Open manu3618 opened 4 years ago

manu3618 commented 4 years ago

I'm quite surprised because I can use a Counter to store non-integer values. Is it a feature or just permissiveness in implementation?

E.g. the following code works (tested on python 3.7.4):

from collections import Counter

spam = Counter()
spam["egg"] += 3.4
srittau commented 4 years ago

While the Counter implementation accepts non-int values, I would be careful to use them. Nothing in the documentation suggests that non-int values are okay to use, and Counter could break in subtle ways now or in the future. As such I believe it is safer not to change the annotations in typeshed to be more permissive.

srittau commented 4 years ago

Actually I overlooked the big box which says:

Counters were primarily designed to work with positive integers to represent running counts; however, care was taken to not unnecessarily preclude use cases needing other types or negative values. To help with those use cases, this section documents the minimum range and type restrictions. [...]

PRs to improve Counter welcome!

JelleZijlstra commented 4 years ago

Some previous discussion in python/mypy#4032

Jongy commented 4 years ago

Hi, I arrived here from https://github.com/python/mypy/issues/4032. I'm trying to use Counter with floats, and mypy gives me Incompatible types in assignment since it expects ints.

Are we in a discussion about whether the standard library's Counter was ever meant to be used with non-integers (the answer is not obvious to me) or we need to update Counter in collections.pyi to support non-integers (for example, like suggested https://github.com/python/mypy/issues/4032#issuecomment-333158323)

JukkaL commented 4 years ago

Note that changes to Counter typing may break existing annotations. There will likely be a tradeoff between allowing more flexibility and retaining compatibility with existing annotations.

srittau commented 4 years ago

This is a good example, where defaults for type vars (python/typing#307) would come in handy.

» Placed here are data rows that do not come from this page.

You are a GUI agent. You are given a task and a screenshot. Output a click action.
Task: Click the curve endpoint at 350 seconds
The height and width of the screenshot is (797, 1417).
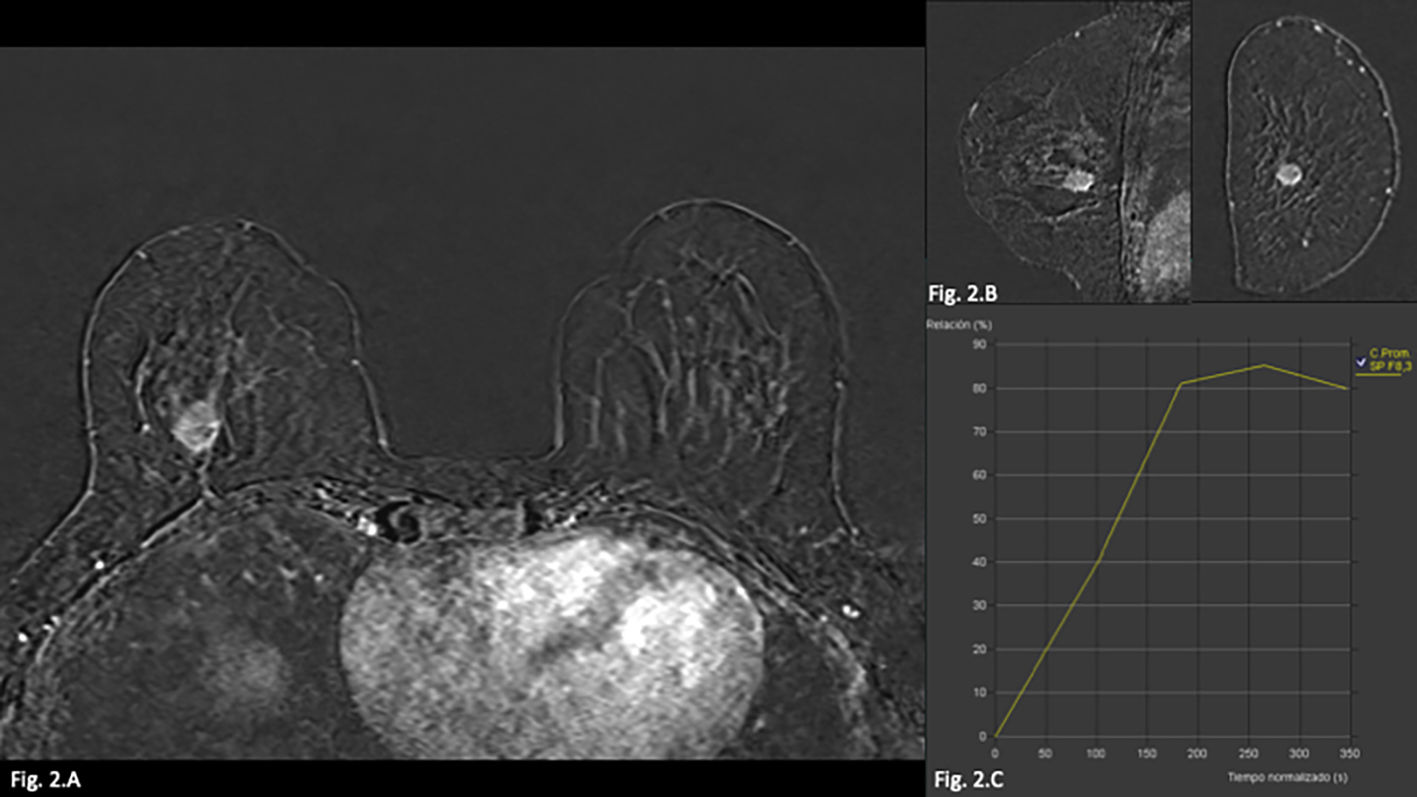[1349, 388]
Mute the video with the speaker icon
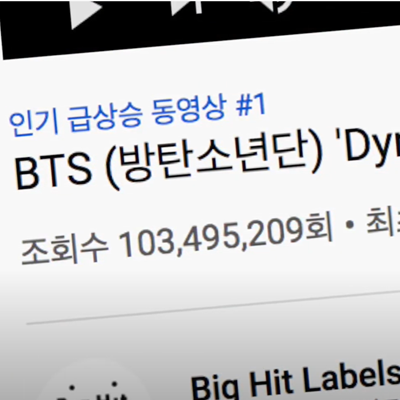 (x=273, y=5)
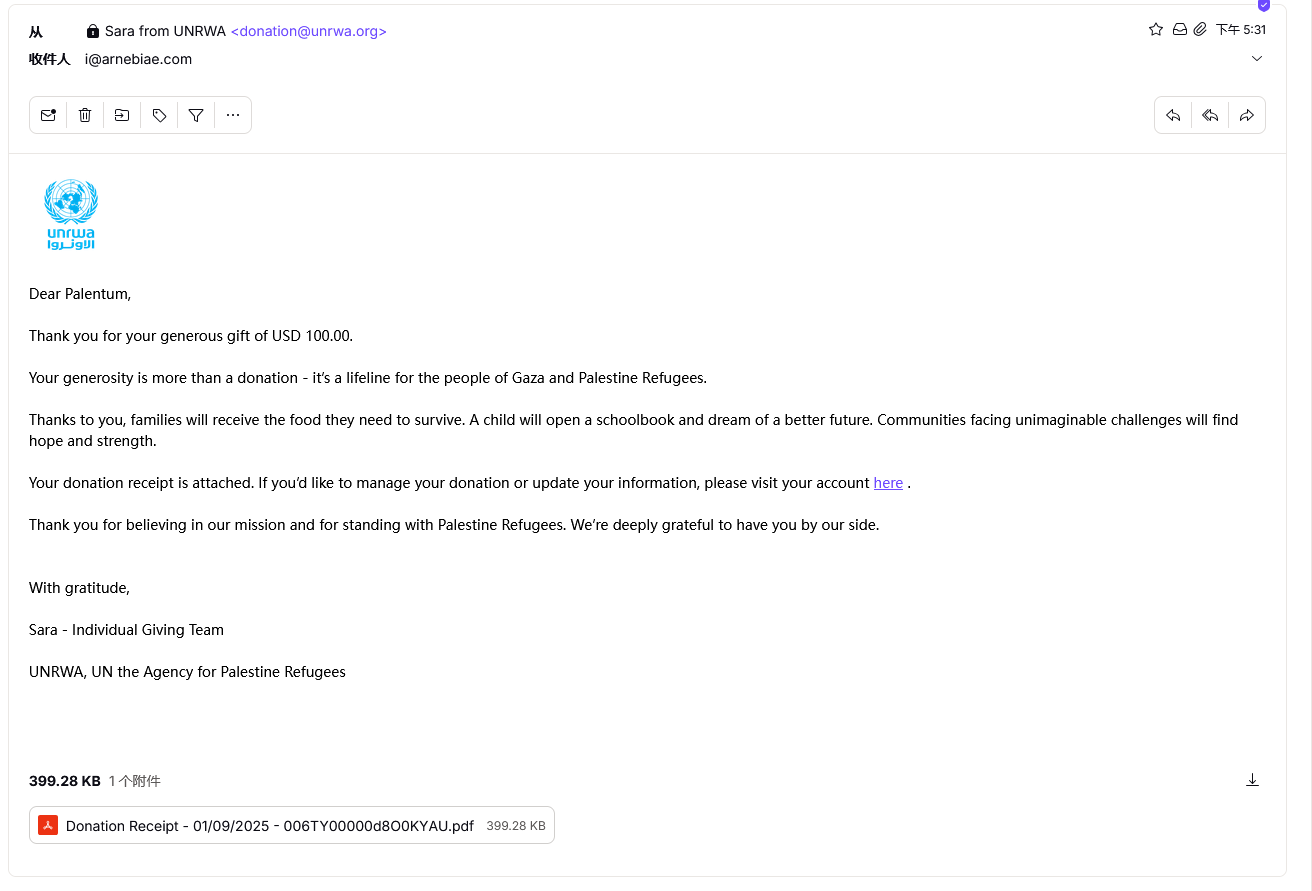Reply to Sara from UNRWA

tap(1173, 115)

qwarkys commented 2 years ago

Have there been any changes in this or any suggested work-arounds? I'm using Counter with floats and need Counter.total(). Something like defaultdict won't help: "defaultdict[str, float]" has no attribute "total"

AlexWaygood commented 2 years ago

Have there been any changes in this or any suggested work-arounds?

Feel free to file a PR to see what mypy_primer says in our CI, but as Jukka says, I think it's likely that changing the stubs for Counter at this point would break a lot of existing type annotations. So there's probably not much we can do here.

I'm using Counter with floats and need Counter.total(). Something like defaultdict won't help: "defaultdict[str, float]" has no attribute "total"

You could just use Counter anyway, and type: ignore the errors away. But the runtime implementation for Counter.total() is actually extremely simple, so another option would be to just subclass defaultdict and add your own total() method:

class DefaultDictWithTotal(defaultdict):
    def total(self) -> float:
        'Sum of the counts'
        return sum(self.values())
qwarkys commented 2 years ago

Thanks.

FWIW, in order to pass mypy --strict I had to add 2 arguments:

class DefaultDictWithTotal(defaultdict[Any, Any]):
    def total(self) -> float:
        'Sum of the counts'
        return sum(self.values())

and then to use it: whatever = DefaultDictWithTotal(float)

srittau commented 2 years ago

I marked this as deferred for now, pending the implementation of type var defaults.

srittau commented 8 months ago

See #11422 for the type var generics feature tracker.

srittau commented 7 months ago

Type var defaults are now available.

max-muoto commented 2 months ago

@srittau I also opened up a PR for this, that I think covers some of the additional edge cases that weren't covered, but happy to close it if you prefer to simply implement them, or if you want to take a look.